Alexandrite is a variety of chrysoberyl with a definite colour change due to the presence of chromium traces. The different colours appear due to the light source under which the stone is observed. The effect depends on the amount and distribution of colour-giving trace elements. The two colours are usually blue-green in daylight and purplish-red in incandenscent light.
The SSEF report number is the number given to the alexandrite when it is submitted for testing, and is a unique number. If an item is resubmitted later for a ‚recheck‘ after re-cutting or for a report update then the item obtains a new report number.
The photo of an alexandrite in the two lighting conditions (daylight and incandescent light) depicts the gem at the time of testing. The photo on an SSEF report is for representational purposes and does not necessarily represent actual colour, clarity or size. For size comparison purposes, approx. magnification used is provided under the photo on the report.
Weight of an alexandrite in carats, measured and stated with 3 digits. In the case of mounted jewellery, total weight corresponds to total weight of jewellery item(s) and is stated in grams.
The shape and cut describe the outlining shape and cutting style of an examined gemstone. For jewellery items with several stones, a range of shapes and cuts may be stated, if these vary.

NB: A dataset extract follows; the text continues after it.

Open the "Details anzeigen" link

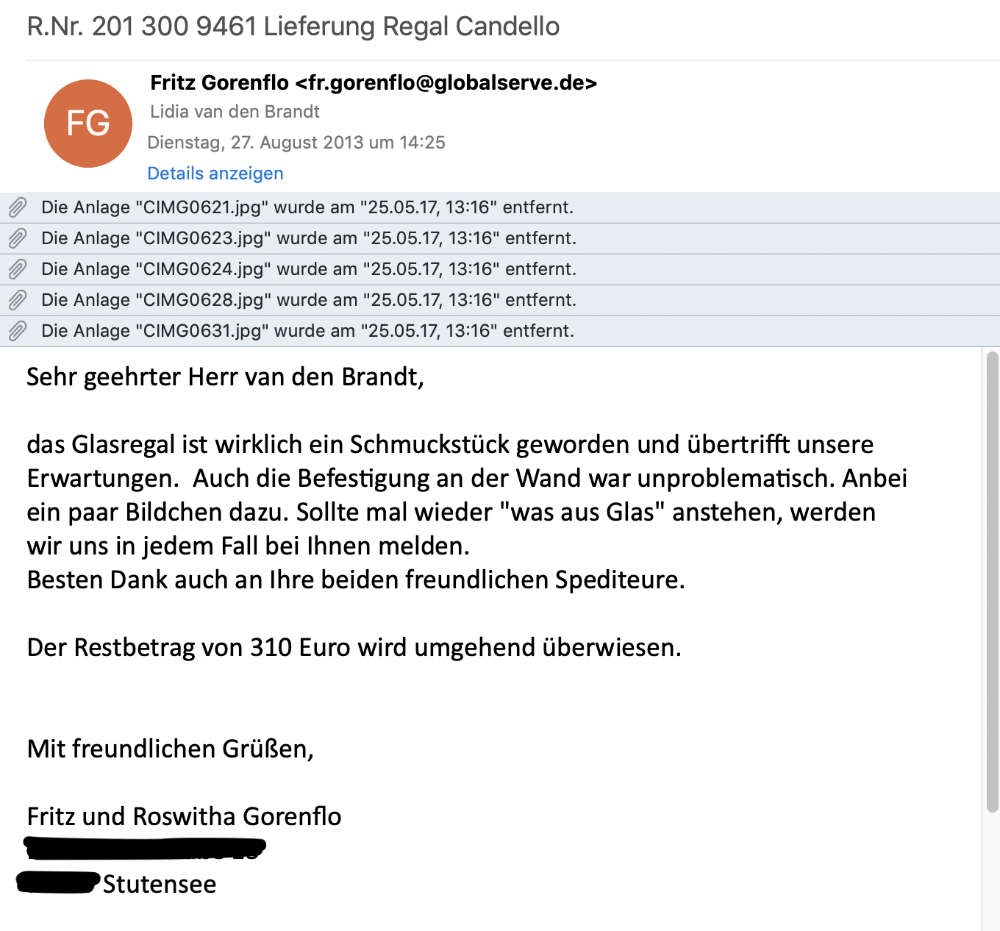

The measurements are given at 2 decimal places. They generally represent length x width x height of a gemstone. For series of gemstones or gemstones in jewellery, a range of measurements may be stated on the report.
If the colour change is deemed sufficient (it must be obvious with the light source and both observable from approx. 20 cm distance), then for an alexandrite the colour on a report is given both under daylight and incandescent light. These two colours correspond to the colour-change range. The degree of colour change is detailed in the comments of the report. SSEF differentiates between moderate, strong and distinct colour-change for alexandrite. A weak colour change is not mentioned on an SSEF report, and such chrysoberyls are not considered to be alexandrites.

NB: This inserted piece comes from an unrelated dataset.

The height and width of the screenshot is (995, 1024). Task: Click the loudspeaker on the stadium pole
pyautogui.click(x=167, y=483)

The identification section of an SSEF report can include the variety name and the mineralogical group name of a gemstone. As such, for alexandrites:
Alexandrite (natural variety of chrysoberyl)
A chrysoberyl with insufficient colour-change or not matching alexandrite trace-element chemistry would be identified as chrysoberyl in the identification section of an SSEF report.
A synthetic alexandrite would be clearly identified and labeled on a report in the identification section.
Treatment detected in an alexandrite (including fissure-filling) would be written in the comments section of an SSEF report. If no treatment has been identified ‘no indications of treatment’ would be written on the report.
Origin determination is an expert opinion. At SSEF origin determination relies on the analysis of microscopic features, trace element concentrations, and spectroscopic data of a coloured gemstone. The measured data pertaining to a specific client stone is then compared with our extensive reference collection and database of coloured gemstones of known origin, and scientific gemmological literature.